AS RECENT headlines attest, placebos – sugar pills and sham operations – make people feel better. Less widely known is that they work just as well in management, where their effect is both huge and almost completely ignored. Indeed, it’s not too much to say that the combination of placebos and systems (similarly neglected) turns management into an unparalleled force for good or an unparalleled force for ill.
The reason placebos and systems are both so powerful and so invisible is one and the same: because they deal with messy and malleable human beings, they are incapable of being expressed in the reductive equations of the rational-choice economics that underlies today’s management theory. So management theory doesn’t recognise them. Yet their consequences are no less real, especially when, instead of working simply on individuals, the power of belief is propagated throughout whole systems.
Consider, for example, the experiment in an Israeli army boot camp recounted in Bob Sutton’s quirky book Weird Ideas That Work. Incoming recruits were randomly assigned to three undifferentiated groups. Their instructors were (falsely) informed that one group had been singled out as having ‘high command potential’, unlike the other two, whose potential was average or unknown. Only the instructors knew about the rankings the soldiers had no idea they were in a trial. Yet by the end of the 15-week course, the ‘high potential’ group were objectively better shots, better navigators and better judges of tactics than the other groups. The placebo had worked. The evidence of this and many other studies is incontrovertible: that confidence, even if misplaced, makes people perform better.
Or, in a different context, take Apple’s Steve Jobs.
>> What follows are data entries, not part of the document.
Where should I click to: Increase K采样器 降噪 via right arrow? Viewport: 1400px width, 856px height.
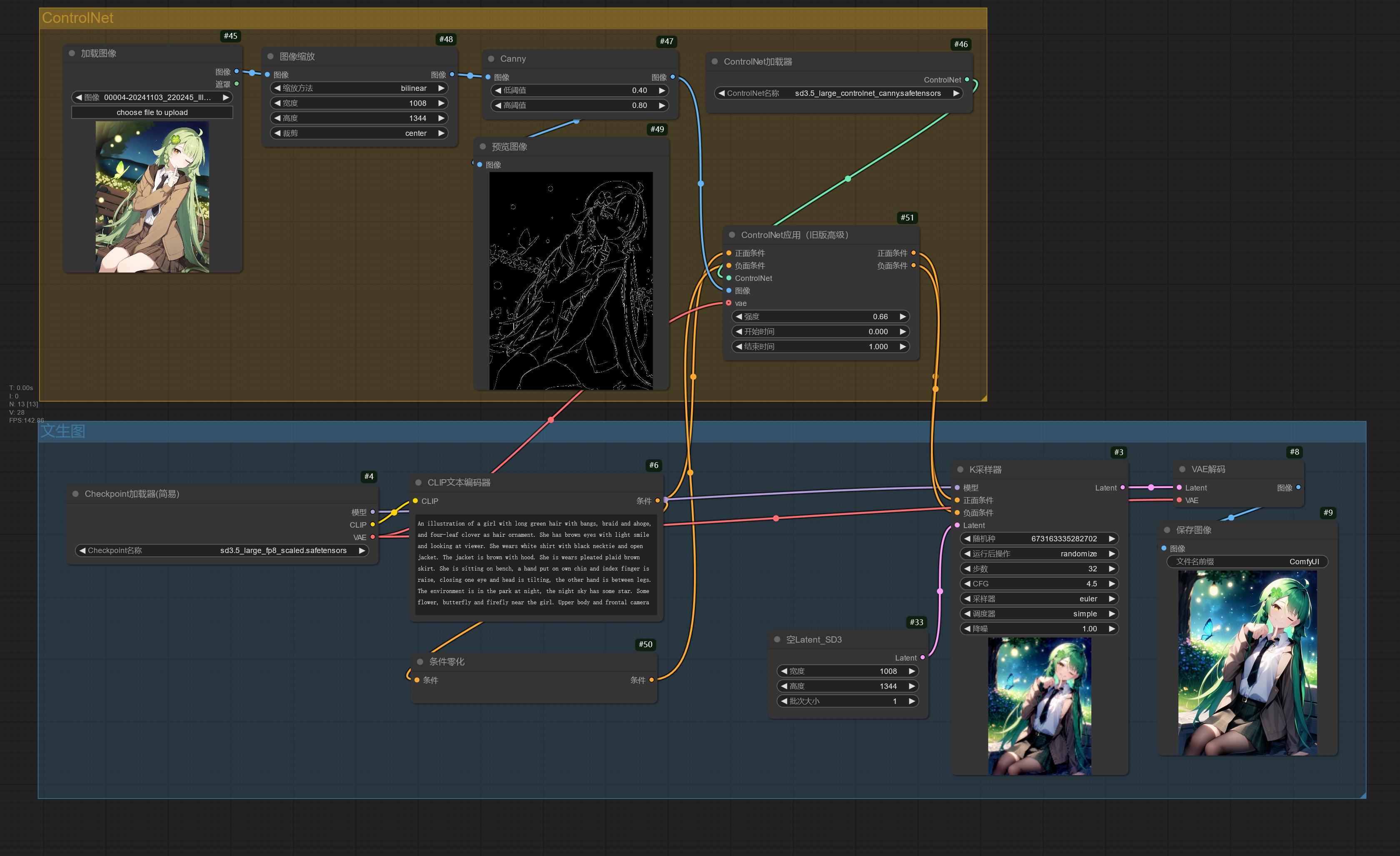1113,628
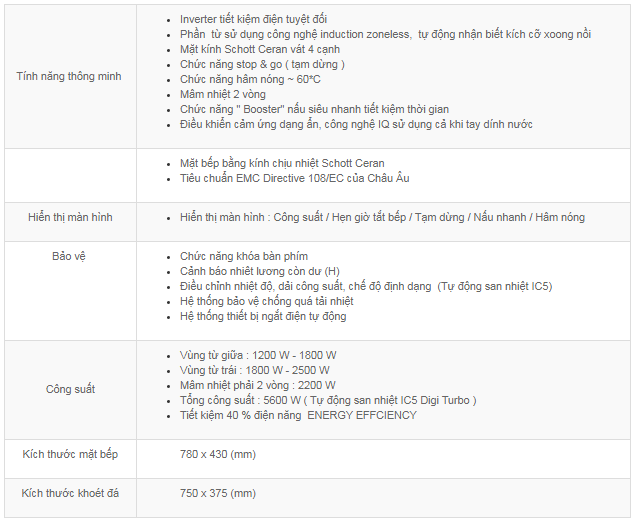This screenshot has height=525, width=639.
Task: Click 'Chức năng khóa bàn phím' item
Action: [x=244, y=256]
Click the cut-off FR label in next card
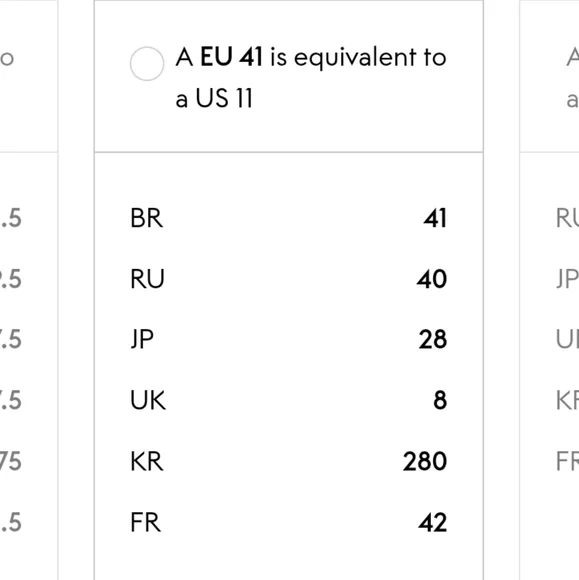 point(567,461)
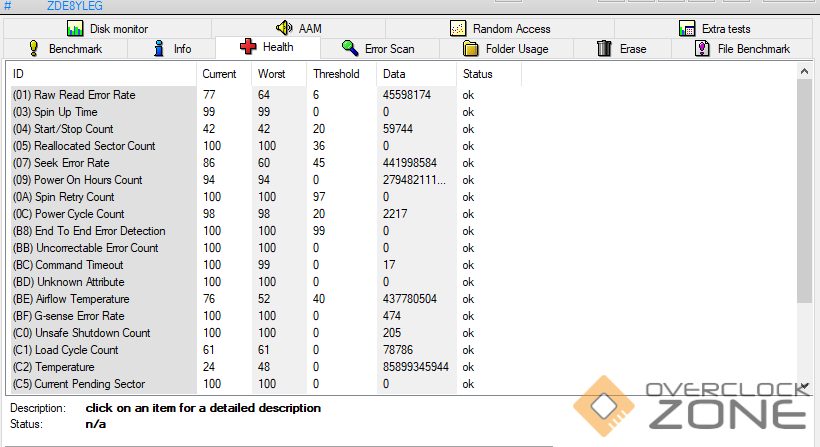
Task: Click the Erase trash can icon
Action: coord(604,48)
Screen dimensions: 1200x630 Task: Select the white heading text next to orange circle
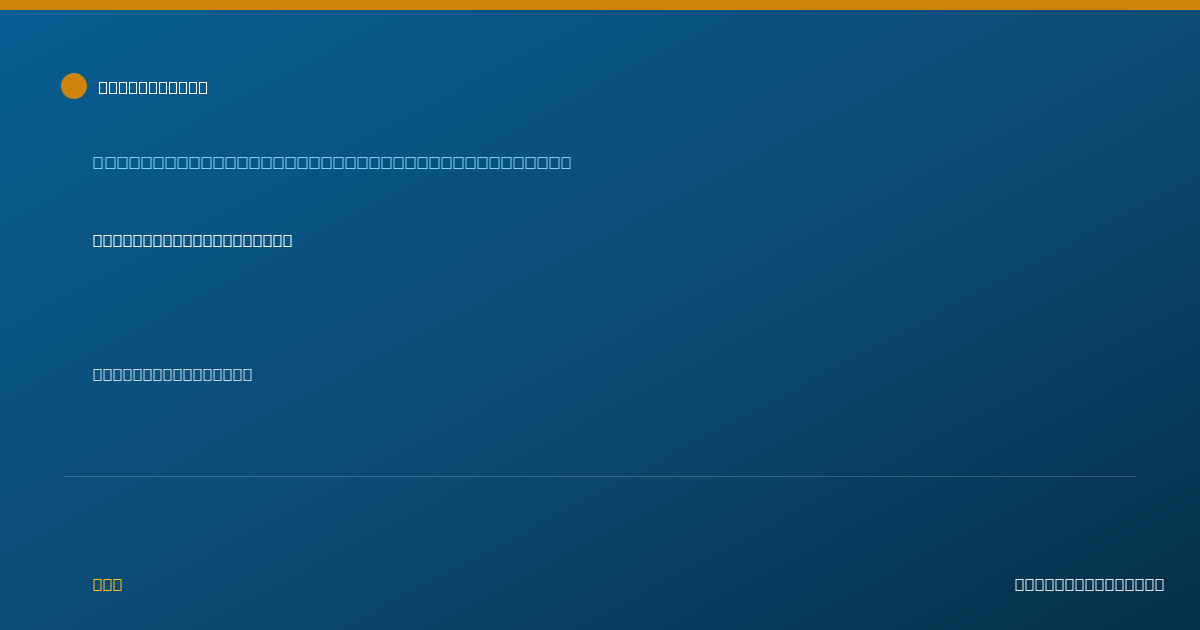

Jobs has been much lampooned for his ‘reality distortion field’, his supposed ability to evoke a parallel universe where the apparently impossible is treated as not only possible but routine. But the joke is on the mockers: there is a distortion field, within which those who absorb the belief (mixed, it must be said, with a liberal dose of fear) perform feats of innovation that other companies only dream about. Henry Ford once said: ‘If you think you can’t, you’re right: you can’t.’ As Jobs shows, the reverse is equally true: if you think you can, you’re well on the way to doing it, even if by any objective criterion the odds against it are high. Hence the formulation of Sutton’s seventh ‘weird idea that works’: decide to do something that will probably fail, then convince yourself and everyone else that success is certain.
These examples show how ‘placebo power’ works: by altering reality into its own image, expectations become self-fulfilling. ‘The self-fulfilling prophecy is, in the beginning, a false definition of the situation, evoking a new behaviour which makes the originally false conception come true ,’ noted Robert Merton, the sociologist who first described the phenomenon in the 1940s. ‘The specious validity of the self-fulfilling prophecy perpetuates a reign of error. For the prophet will cite the actual course of events as proof that he was right from the very beginning.’
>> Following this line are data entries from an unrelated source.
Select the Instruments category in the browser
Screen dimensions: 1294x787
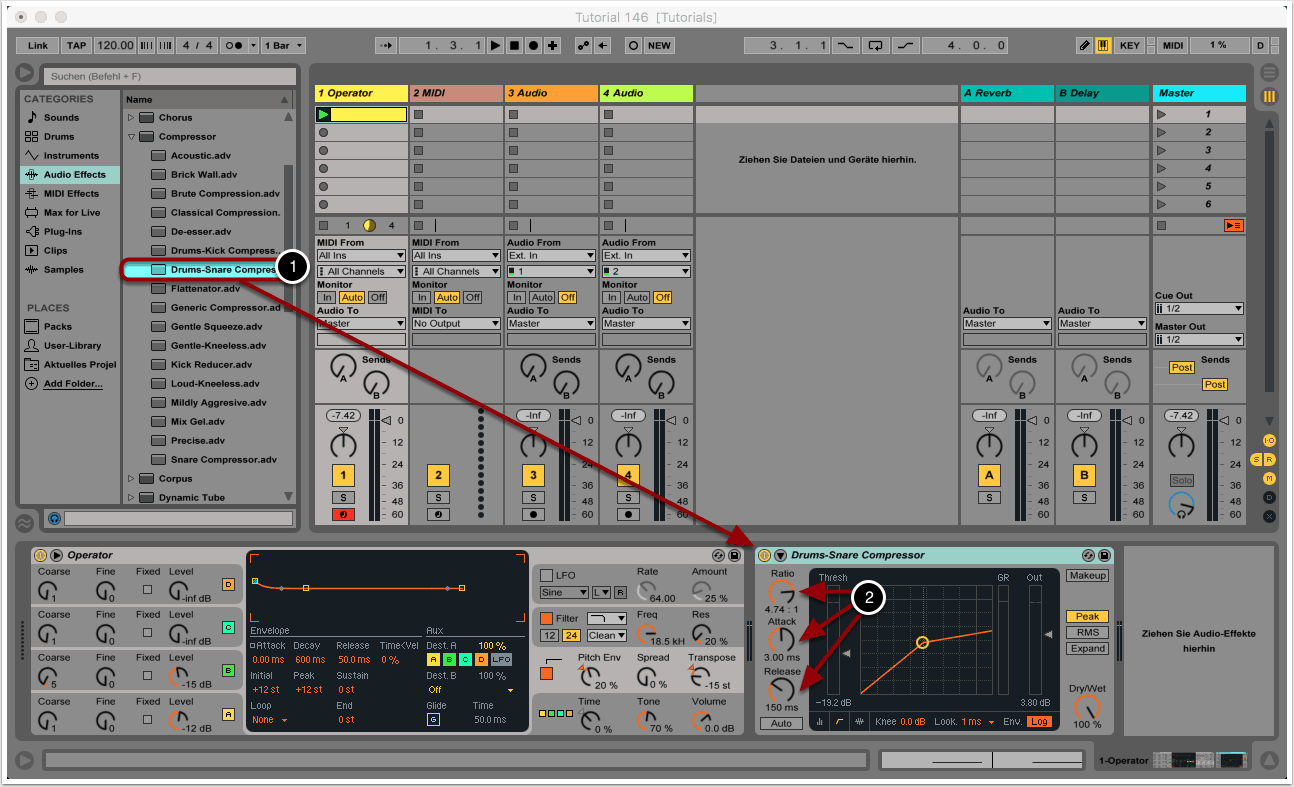(70, 156)
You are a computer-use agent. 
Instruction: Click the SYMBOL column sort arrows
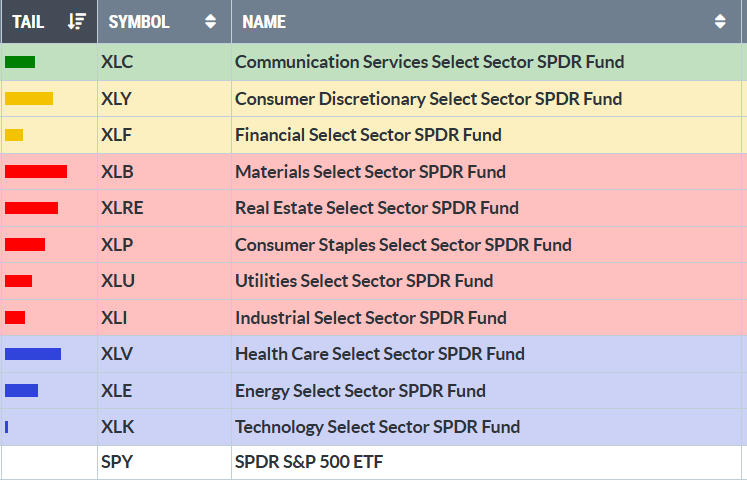click(x=210, y=21)
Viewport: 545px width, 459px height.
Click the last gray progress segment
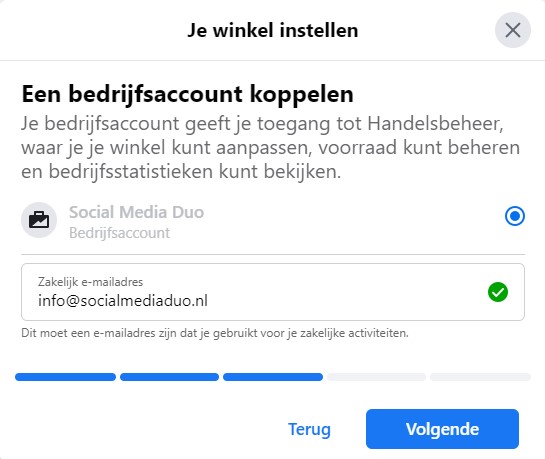pos(480,377)
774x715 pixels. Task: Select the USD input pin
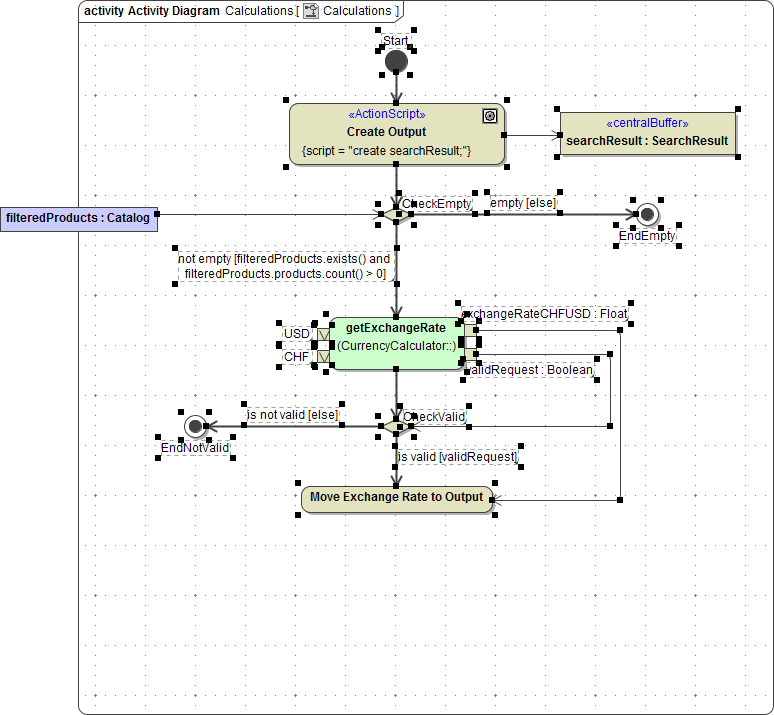click(323, 334)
This is exactly what has happened in management. Left to themselves, almost no one recognises in themselves the self-interested, rational utility-maximiser – homo economicus – of conventional economics. But studies show that when people are taught conventional economics and the management that is based on it, that’s what they become. If people are taught that greed is good, it’s hardly surprising they become greedy if they learn that financial incentives motivate, they come to expect incentives and targets. Thus is the ‘reign of error’ perpetuated. As management professor Robert Frank put it, through the placebo effect, ‘our beliefs about human nature help shape human nature itself’.
In this way, systems and placebos turn management into a potent instrument of social engineering, and the organisation into a battleground for competing world views. Do we believe that people want to work, are basically honest, and are motivated by the job itself? Or do we believe that they are shiftless, untrustworthy, and only motivated by money? The choice has to be made – and the answer matters, because it shapes the outcome.
To its everlasting shame New Labour, by gullibly accepting the crude, self-interested model of human behaviour in the private sector, and actively promoting it in the public sector, has done its best to make that behaviour come true. Fortunately, its limitations have become glaringly evident in today’s turmoil. The City in general, and private equity in its corporate form, are the purest expression of the trustless economy, and their collapse is testimony to the latter’s unsustainable contradictions. Conversely, we should be all the more grateful for the success of companies such as John Lewis, Marks & Spencer and others, whose most important product may turn out to be not what they sell, but what they expect.